佐伊意识已经模糊,但是还是立刻打断她:“不,我没有和丧尸接触,医生,不行…”她的声音越来越小,但她人就在苏佚维的怀里,苏佚维还是听到了。苏佚维明白她的意思,佐伊这副样子士兵看到是一定要将她隔离的,佐伊不想被隔离,被隔离过一次的苏佚维很明白,那对她来说是一次非常不愉快的经历。
之前佐伊还好好的,虽然状态不太好,可不像是被丧尸咬过的样子,她的身上也没有明显伤口,如果叫来医生佐伊一定会被隔离,那对任何人都是种折磨,苏佚维犹豫了一下,想想佐伊对自己和安吉拉还是不错的,于是就决定不帮她去叫医生,而是扶她去卧室里休息。

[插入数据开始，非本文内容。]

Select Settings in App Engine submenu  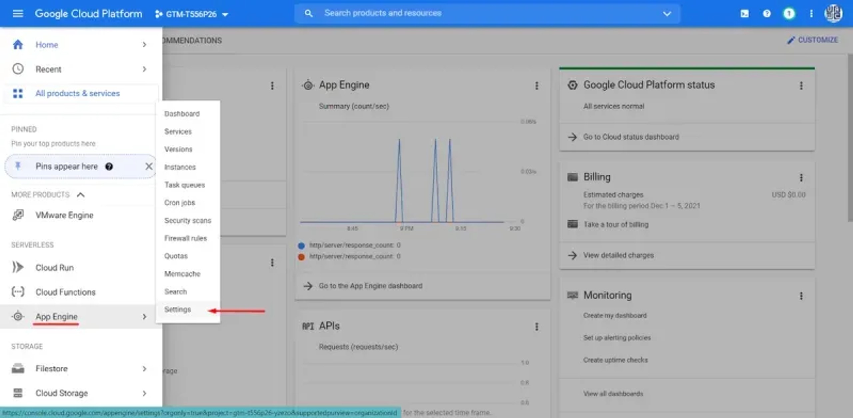(x=178, y=309)
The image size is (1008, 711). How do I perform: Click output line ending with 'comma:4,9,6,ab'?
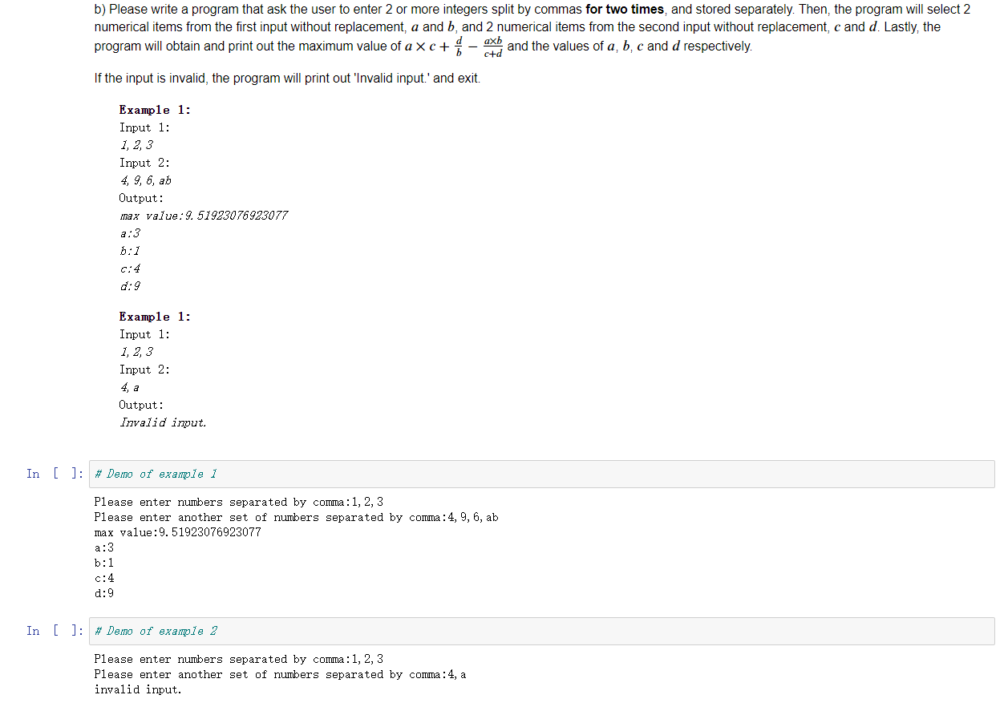click(296, 517)

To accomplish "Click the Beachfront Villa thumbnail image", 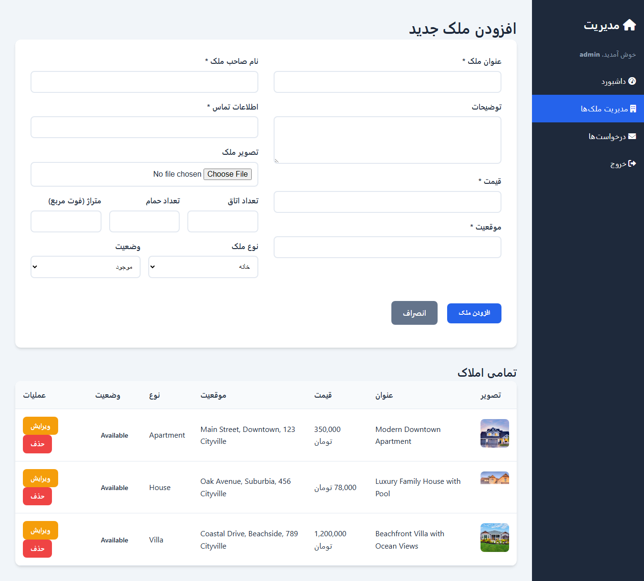I will pyautogui.click(x=494, y=538).
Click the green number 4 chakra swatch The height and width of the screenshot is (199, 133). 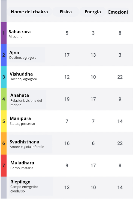click(x=4, y=99)
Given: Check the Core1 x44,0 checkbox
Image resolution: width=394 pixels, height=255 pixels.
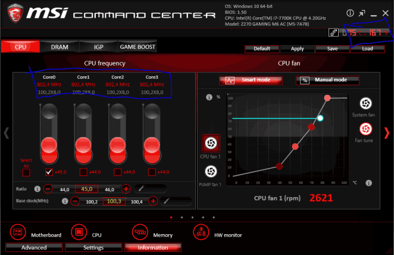Looking at the screenshot, I should point(84,172).
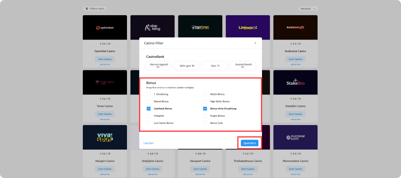
Task: Click Zum Casino for Rodeoslot Casino
Action: pos(295,59)
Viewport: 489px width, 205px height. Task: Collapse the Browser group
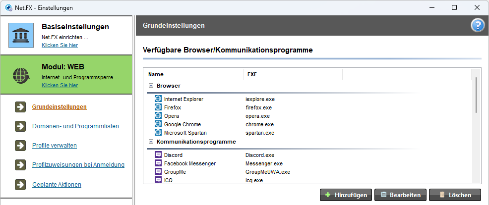tap(151, 85)
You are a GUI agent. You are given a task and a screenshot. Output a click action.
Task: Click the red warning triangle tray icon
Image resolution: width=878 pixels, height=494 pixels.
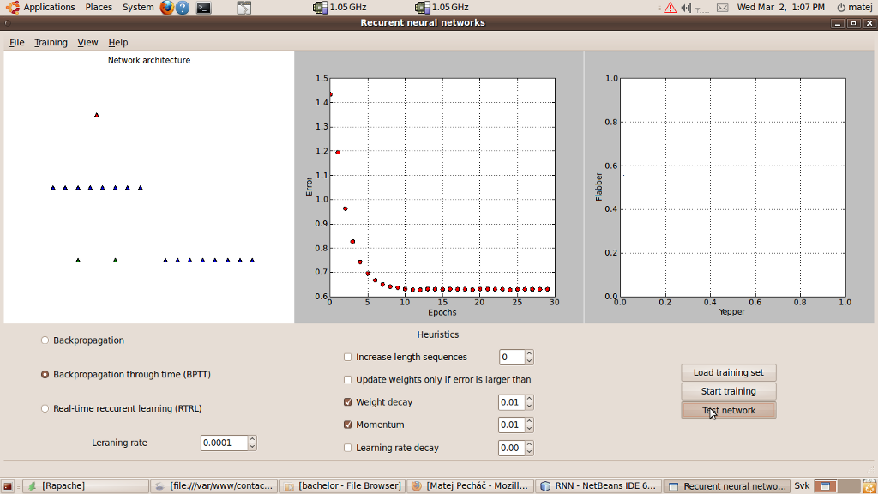point(670,8)

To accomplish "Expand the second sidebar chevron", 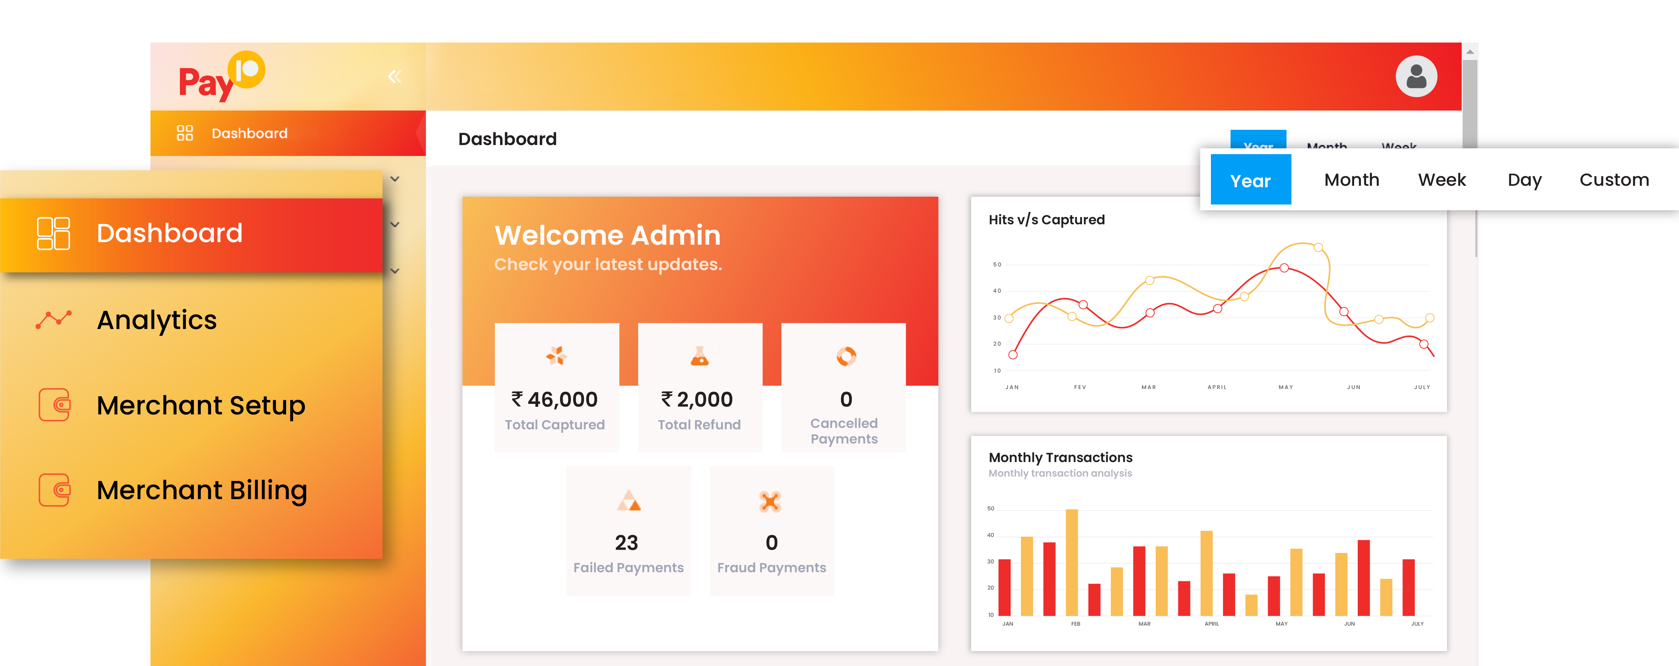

安吉拉觉得不太对劲,走向厨房过来看,看到佐伊靠在苏佚维怀里,有点意外,但她也看到了佐伊的脸色,连忙和苏佚维一起将佐伊扶着去了卧室,将她扶到了床上去让她躺着休息,不过为了以防万一,两个人留在了房间里,这样一旦佐伊成为丧尸,就可以第一时间杀了她不给基地带来损害。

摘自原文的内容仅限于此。